How do you even begin to describe a show like Undone? A cosmic murder mystery? The strangest 'superhero' story you'll see this year? A stunning meditation on loss, trauma and mental illness?
Undone is all of these things and more, shifting back and forth between the mundane and the extraordinary with a gorgeous fluidity akin to the visuals themselves.
It's no wonder then that critics are loving the first season of Amazon's groundbreaking animation, and with that open-ended finale, plenty hope to see Undone return for a second season too.
Unfortunately, doing so would undermine not just the ending, but the entire show, undoing *ahem* its key message.
Watch out for Undone season one spoilers from this point on.
Early on in the pilot, a young woman named Alma (Rosa Salazar) crashes her car after noticing her father standing by the road.
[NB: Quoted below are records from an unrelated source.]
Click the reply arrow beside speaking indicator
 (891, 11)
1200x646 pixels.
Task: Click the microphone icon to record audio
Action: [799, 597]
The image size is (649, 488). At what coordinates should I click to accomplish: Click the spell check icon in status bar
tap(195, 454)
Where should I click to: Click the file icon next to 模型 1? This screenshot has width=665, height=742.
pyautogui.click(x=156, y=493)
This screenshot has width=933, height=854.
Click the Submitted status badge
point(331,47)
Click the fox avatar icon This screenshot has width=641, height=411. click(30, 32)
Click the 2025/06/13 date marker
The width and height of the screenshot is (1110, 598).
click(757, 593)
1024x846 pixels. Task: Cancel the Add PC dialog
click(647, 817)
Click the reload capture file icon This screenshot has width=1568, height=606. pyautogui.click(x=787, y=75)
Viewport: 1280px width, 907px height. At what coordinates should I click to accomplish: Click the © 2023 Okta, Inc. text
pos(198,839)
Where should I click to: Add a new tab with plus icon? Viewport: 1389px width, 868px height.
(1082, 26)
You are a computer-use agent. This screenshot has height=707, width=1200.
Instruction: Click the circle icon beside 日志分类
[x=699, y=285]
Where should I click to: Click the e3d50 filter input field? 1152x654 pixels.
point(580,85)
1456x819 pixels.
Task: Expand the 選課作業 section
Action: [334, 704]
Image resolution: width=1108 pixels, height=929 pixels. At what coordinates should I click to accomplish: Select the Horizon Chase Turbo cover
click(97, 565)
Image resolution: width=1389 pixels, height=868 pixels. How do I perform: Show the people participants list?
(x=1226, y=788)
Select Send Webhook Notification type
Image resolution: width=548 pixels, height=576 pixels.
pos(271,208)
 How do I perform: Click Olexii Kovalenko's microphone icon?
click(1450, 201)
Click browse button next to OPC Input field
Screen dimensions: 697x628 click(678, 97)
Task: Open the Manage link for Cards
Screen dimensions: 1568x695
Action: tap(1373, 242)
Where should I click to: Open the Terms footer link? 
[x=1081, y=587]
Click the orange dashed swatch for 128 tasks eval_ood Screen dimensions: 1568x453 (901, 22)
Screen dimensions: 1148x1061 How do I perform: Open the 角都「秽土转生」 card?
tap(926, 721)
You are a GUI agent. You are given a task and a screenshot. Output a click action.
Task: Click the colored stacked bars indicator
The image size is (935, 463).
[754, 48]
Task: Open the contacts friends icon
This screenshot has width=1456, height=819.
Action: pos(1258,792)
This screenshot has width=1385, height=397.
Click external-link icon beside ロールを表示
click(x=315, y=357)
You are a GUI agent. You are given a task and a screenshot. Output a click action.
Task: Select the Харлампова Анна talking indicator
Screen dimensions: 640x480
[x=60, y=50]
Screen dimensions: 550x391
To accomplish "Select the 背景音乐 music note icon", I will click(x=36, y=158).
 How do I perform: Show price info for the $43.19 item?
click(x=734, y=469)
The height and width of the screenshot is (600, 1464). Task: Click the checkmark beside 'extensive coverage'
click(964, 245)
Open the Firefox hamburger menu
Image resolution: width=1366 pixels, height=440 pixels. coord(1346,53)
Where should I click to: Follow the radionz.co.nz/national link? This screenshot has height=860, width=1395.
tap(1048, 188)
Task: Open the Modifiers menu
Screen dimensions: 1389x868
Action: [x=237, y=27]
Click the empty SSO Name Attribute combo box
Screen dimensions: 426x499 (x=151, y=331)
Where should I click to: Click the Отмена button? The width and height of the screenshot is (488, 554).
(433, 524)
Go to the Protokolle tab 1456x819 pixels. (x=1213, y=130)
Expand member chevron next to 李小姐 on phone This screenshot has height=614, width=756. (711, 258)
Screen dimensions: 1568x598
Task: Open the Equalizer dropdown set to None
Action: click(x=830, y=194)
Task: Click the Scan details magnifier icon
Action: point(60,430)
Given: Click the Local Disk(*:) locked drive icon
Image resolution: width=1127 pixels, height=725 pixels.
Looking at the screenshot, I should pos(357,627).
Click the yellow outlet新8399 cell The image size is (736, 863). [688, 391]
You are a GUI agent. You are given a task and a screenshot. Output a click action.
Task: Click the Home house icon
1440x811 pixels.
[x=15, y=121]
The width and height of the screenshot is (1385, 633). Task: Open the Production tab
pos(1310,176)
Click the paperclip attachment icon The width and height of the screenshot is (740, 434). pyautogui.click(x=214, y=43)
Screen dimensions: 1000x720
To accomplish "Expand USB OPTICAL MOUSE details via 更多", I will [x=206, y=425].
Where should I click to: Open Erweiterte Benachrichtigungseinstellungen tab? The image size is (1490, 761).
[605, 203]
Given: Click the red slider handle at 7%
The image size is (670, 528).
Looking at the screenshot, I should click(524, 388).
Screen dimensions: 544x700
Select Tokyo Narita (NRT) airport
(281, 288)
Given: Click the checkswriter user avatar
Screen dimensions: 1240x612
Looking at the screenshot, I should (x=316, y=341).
Jacob (Bob Odenkirk), a theoretical physicist who died years before, tells his daughter that she possesses the ability to move through time and space, something which she must use now to travel back and prevent his murder.
As Alma becomes more and more disconnected from reality, the close relationships she shares with her sister Becca (Angelique Cabral), her mother Camila (Constance Marie) and her boyfriend Sam (Siddharth Dhananjay) begin to buckle under the strain as we too begin to question if these powers are real or if Alma inherited schizophrenic traits from her grandmother.
Is Alma mentally ill or does she really possess special abilities?
Whether she's helping with wedding preparations or revisiting the death of her father, this question underpins everything Alma does throughout all eight episodes, and it's no accident that viewers are made to second-guess everything they see on screen.
Speaking to Uproxx, co-creators Kate Purdy and Raphael Bob-Waksberg revealed that Undone is deliberately open-ended in this way. As Bob-Waksberg mentioned in the interview, "I definitely want the show to be open to interpretation," and Undone wouldn't work any other way.
If it's made clear that Alma really can manipulate reality, then the show would veer dangerously close to other, more formulaic interpretations of time travel. And if it's revealed that all of Alma's cosmic experiences are actually just a symptom of mental illness, then that could drastically change the tone of Undone.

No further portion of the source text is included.